● **Given information**
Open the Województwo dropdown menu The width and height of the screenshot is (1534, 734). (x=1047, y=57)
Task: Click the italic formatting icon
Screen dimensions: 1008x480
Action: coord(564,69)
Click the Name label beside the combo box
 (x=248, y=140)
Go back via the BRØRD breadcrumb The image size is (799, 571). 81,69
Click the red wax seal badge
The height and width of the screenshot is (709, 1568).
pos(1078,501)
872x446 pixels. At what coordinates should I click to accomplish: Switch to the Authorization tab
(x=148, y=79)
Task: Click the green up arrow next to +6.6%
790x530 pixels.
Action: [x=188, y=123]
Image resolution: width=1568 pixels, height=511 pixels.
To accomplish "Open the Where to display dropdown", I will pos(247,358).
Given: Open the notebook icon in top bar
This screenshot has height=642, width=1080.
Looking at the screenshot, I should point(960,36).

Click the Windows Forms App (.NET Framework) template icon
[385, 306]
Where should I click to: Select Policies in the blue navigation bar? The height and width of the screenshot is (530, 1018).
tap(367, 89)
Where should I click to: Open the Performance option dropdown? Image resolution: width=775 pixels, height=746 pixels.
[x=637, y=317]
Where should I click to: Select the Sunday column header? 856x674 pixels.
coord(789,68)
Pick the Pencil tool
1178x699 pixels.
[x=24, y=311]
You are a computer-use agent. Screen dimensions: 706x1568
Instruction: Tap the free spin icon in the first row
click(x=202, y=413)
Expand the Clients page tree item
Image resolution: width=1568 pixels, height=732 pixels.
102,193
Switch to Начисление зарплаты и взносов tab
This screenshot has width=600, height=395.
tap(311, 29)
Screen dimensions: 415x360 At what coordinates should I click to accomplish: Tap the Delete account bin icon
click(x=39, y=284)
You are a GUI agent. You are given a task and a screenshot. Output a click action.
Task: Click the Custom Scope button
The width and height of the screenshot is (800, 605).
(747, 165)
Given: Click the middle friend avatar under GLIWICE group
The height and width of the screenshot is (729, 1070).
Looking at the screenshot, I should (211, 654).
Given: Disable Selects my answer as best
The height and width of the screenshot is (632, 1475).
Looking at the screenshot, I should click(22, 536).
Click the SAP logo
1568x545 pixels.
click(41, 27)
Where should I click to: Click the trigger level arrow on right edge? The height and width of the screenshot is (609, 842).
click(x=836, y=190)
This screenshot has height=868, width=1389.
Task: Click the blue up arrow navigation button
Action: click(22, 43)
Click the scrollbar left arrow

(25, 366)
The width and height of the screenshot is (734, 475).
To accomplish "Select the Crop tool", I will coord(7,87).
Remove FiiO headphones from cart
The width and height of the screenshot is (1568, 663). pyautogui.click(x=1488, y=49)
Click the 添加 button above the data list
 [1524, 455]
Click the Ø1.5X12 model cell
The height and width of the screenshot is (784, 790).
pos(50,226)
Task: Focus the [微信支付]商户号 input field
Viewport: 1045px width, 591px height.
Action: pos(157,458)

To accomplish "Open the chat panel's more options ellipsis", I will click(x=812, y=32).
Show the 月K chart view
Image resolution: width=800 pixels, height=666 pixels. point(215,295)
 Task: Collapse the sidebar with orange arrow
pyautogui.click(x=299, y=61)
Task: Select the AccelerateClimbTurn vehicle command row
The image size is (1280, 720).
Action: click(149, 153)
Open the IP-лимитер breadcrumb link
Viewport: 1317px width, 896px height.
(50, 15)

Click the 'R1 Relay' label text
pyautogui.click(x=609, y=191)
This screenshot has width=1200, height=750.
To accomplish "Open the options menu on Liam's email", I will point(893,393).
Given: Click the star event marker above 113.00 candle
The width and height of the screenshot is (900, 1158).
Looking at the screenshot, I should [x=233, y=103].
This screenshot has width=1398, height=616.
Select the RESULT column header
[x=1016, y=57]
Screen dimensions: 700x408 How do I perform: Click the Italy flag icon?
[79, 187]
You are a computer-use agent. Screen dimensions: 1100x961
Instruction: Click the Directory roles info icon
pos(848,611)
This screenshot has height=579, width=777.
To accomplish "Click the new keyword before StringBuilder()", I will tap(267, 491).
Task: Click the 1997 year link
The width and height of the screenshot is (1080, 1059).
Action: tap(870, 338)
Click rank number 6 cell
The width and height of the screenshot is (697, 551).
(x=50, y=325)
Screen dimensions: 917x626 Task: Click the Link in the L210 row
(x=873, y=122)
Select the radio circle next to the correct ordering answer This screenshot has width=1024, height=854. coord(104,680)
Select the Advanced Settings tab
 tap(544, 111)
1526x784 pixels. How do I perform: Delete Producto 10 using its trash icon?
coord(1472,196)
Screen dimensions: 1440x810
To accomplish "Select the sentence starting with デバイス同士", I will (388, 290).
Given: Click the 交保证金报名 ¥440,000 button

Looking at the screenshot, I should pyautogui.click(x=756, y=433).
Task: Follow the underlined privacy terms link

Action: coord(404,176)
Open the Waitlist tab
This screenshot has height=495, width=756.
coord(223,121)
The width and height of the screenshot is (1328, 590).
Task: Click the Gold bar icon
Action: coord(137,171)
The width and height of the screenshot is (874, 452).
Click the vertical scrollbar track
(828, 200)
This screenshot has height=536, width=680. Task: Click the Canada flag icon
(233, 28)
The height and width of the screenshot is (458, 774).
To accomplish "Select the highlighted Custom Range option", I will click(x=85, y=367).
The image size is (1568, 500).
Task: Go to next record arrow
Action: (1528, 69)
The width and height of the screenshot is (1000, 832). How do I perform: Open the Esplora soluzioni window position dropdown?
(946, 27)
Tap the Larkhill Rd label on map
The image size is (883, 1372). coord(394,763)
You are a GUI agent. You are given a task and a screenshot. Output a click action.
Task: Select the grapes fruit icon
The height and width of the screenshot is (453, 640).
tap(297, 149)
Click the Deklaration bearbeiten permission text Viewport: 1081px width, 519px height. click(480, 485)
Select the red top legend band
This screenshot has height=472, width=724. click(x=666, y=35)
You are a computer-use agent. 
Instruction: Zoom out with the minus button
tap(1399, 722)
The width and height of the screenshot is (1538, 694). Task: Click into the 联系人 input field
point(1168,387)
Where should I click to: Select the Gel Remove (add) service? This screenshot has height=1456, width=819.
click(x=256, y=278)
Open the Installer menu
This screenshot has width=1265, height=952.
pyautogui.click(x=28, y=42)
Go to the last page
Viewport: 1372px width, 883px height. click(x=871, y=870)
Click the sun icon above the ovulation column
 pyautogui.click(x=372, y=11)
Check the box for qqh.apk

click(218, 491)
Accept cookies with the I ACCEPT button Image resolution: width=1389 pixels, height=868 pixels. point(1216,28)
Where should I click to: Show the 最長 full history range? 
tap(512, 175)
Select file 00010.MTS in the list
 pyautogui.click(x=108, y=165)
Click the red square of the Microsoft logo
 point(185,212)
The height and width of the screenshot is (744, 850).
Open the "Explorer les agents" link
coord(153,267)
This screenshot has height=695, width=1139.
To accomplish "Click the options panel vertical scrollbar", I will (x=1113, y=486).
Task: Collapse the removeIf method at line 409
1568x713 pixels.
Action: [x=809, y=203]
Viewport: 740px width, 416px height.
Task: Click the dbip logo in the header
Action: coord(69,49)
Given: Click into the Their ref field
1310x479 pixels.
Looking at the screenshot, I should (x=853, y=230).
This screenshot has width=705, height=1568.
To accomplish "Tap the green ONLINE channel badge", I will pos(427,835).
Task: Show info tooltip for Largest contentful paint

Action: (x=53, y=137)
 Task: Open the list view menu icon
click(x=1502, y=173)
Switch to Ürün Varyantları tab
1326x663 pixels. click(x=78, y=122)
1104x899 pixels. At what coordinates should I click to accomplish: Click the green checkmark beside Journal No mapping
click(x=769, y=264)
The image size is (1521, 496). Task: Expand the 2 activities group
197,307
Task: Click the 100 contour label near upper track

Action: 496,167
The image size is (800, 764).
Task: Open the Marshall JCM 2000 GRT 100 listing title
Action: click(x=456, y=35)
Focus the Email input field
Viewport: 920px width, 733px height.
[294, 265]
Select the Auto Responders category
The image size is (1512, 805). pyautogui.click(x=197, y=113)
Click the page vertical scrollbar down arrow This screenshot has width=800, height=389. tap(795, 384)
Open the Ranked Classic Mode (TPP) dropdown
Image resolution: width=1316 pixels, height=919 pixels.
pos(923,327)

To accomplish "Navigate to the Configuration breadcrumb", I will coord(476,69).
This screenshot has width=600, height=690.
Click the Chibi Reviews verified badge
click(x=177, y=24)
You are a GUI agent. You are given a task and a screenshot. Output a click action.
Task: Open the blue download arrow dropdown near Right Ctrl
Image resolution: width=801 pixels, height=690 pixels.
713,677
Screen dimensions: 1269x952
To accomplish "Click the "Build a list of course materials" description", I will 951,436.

● **Task prompt**
The answer is each line in which the word "computer" occurs, copied from the material above.

● **Response to this task**
You are a computer-use agent. Screen dimensions: 706x1568
You are a computer-use agent. Screen dimensions: 1100x961
You are a computer-use agent. 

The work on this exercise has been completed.